━━━ Estratto del testo

Reymond era deluso, anche perché lui era proprio uno dei tanti giovani volontari del comitato promotore. Ma ora sarà felice, perché questa cittadina di 52mila abitanti, conosciuta dai viaggiatori stranieri quasi solo perché è una delle tappe della Hurtigruten, la crociera lungo i fiordi e perché è la base di partenza per il paradiso delle isole Lofoten - sarà la prima capitale europea della Cultura dell'Artico. Una scelta probabilmente dettata anche dai dati pre-Covid, che indicavano come l'incremento del turismo nell'High North scandinavo è aumentato del 400% in tre anni, un trend che riguarda tutta la regione artica, (il caso più clamoroso quello dell'Islanda con oltre tre milioni di visitatori estivi a fronte di una popolazione di 320mila abitanti) ritenuta l'ultima frontiera dell'esotico: quel che resta del ghiaccio pare attirare più delle palme.

━━━━━━
━━━ Dati mostrati

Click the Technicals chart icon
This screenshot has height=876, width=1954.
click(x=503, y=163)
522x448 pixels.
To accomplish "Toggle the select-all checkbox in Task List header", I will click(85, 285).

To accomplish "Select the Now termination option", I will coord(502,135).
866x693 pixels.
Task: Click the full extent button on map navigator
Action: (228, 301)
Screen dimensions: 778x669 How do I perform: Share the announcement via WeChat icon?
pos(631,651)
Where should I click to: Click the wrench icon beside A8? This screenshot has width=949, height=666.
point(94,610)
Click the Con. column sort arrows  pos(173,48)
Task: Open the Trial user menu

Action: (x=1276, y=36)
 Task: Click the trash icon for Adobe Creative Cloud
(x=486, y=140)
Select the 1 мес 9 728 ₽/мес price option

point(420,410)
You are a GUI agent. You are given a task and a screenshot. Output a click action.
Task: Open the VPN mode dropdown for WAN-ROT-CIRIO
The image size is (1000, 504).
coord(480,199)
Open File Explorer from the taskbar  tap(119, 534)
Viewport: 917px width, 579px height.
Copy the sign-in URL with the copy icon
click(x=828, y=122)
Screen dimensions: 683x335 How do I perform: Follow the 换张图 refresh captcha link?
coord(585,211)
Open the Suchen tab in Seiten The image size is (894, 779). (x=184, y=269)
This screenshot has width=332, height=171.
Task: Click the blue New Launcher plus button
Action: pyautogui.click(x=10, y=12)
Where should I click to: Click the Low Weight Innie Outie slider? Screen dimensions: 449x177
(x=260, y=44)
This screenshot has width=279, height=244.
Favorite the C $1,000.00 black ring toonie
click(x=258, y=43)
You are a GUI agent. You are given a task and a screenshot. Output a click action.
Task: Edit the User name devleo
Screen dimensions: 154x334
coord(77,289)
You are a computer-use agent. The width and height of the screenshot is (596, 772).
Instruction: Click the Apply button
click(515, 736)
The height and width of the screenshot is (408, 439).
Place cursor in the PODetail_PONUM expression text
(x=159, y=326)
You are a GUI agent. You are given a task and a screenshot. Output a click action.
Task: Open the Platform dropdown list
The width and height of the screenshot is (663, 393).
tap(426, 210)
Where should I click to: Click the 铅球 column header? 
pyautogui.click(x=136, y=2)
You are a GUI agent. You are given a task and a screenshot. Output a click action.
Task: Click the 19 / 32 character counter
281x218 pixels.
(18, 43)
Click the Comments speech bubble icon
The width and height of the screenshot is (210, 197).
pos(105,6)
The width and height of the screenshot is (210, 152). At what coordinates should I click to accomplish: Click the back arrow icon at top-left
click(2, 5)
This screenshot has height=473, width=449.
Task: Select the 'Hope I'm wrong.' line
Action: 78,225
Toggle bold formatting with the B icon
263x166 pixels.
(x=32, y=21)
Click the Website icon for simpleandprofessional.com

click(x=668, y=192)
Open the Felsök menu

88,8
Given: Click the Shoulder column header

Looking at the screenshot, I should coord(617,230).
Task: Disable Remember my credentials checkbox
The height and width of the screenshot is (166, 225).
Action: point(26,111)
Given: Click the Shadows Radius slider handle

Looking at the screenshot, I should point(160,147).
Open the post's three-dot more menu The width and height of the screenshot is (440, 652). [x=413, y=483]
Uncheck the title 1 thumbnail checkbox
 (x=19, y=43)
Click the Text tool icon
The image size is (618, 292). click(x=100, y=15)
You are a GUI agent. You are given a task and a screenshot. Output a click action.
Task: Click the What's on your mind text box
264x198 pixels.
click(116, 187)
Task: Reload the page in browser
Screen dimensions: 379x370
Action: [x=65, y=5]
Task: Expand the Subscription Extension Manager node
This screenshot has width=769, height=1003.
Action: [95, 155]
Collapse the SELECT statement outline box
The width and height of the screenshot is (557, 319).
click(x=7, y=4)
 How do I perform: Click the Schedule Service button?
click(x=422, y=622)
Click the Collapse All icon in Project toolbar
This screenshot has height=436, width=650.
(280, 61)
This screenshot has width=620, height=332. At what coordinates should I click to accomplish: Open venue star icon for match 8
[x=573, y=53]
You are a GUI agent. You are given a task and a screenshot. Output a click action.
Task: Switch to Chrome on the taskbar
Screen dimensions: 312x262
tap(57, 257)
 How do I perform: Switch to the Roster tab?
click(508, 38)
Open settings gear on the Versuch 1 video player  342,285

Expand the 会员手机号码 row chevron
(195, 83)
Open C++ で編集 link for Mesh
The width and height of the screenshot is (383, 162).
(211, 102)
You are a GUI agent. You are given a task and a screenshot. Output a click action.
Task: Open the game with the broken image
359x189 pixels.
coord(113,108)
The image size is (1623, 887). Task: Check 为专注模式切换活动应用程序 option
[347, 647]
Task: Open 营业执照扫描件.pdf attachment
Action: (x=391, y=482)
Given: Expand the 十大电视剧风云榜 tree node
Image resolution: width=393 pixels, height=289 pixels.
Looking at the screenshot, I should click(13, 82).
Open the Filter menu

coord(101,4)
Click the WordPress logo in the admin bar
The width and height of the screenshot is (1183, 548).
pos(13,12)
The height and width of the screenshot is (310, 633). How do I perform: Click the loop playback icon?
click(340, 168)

━━━━━━

▶ [Consegna A]: Trascrivi dal brano sulla capitale europea della Cultura dell'Artico il passo da "Reymond era deluso, anche" a "più delle palme.".
▶ [Consegna B]: Scrivi come prosegue il brano sulla capitale europea della Cultura dell'Artico dopo la sua ultima frase.

▶ [Risposta A]:
Reymond era deluso, anche perché lui era proprio uno dei tanti giovani volontari del comitato promotore. Ma ora sarà felice, perché questa cittadina di 52mila abitanti, conosciuta dai viaggiatori stranieri quasi solo perché è una delle tappe della Hurtigruten, la crociera lungo i fiordi e perché è la base di partenza per il paradiso delle isole Lofoten - sarà la prima capitale europea della Cultura dell'Artico. Una scelta probabilmente dettata anche dai dati pre-Covid, che indicavano come l'incremento del turismo nell'High North scandinavo è aumentato del 400% in tre anni, un trend che riguarda tutta la regione artica, (il caso più clamoroso quello dell'Islanda con oltre tre milioni di visitatori estivi a fronte di una popolazione di 320mila abitanti) ritenuta l'ultima frontiera dell'esotico: quel che resta del ghiaccio pare attirare più delle palme.

▶ [Risposta B]:
È la terza volta per la Norvegia, dopo Bergen nel 2000 e Stavanger nel 2008. «Ma il governo non ha voluto impegnarsi, davano per scontata la sconfitta e ritenevano fossimo del tutto impreparati», dice il sindaco di Bødo, Ida Pinnerød, «anzi, hanno fatto pressioni perché ritirassimo la candidatura e hanno rifiutato il contributo di 11 milioni di euro che avevamo chiesto. Con la notizia della vittoria mi hanno chiamato annunciando il bonifico». Sembra di capire che dietro a tanta riluttanza c'erano le pressioni della capitale Oslo, che aspira a diventare la prima città al mondo per investimenti nella cultura, punta di diamante il museo Munch, la cui inaugurazione, slittata almeno cinque volte, sta diventando un caso nazionale. Tant'è che a Bødo si sono già aperti i cantieri, prima di tutto quello per la costruzione di 600 metri di waterfront, il più lungo del Paese, che ospiterà un'avveniristica biblioteca dell'Artico e un centro culturale della tradizione Sami. Per fargli spazio hanno spostato l'aeroporto di un chilometro.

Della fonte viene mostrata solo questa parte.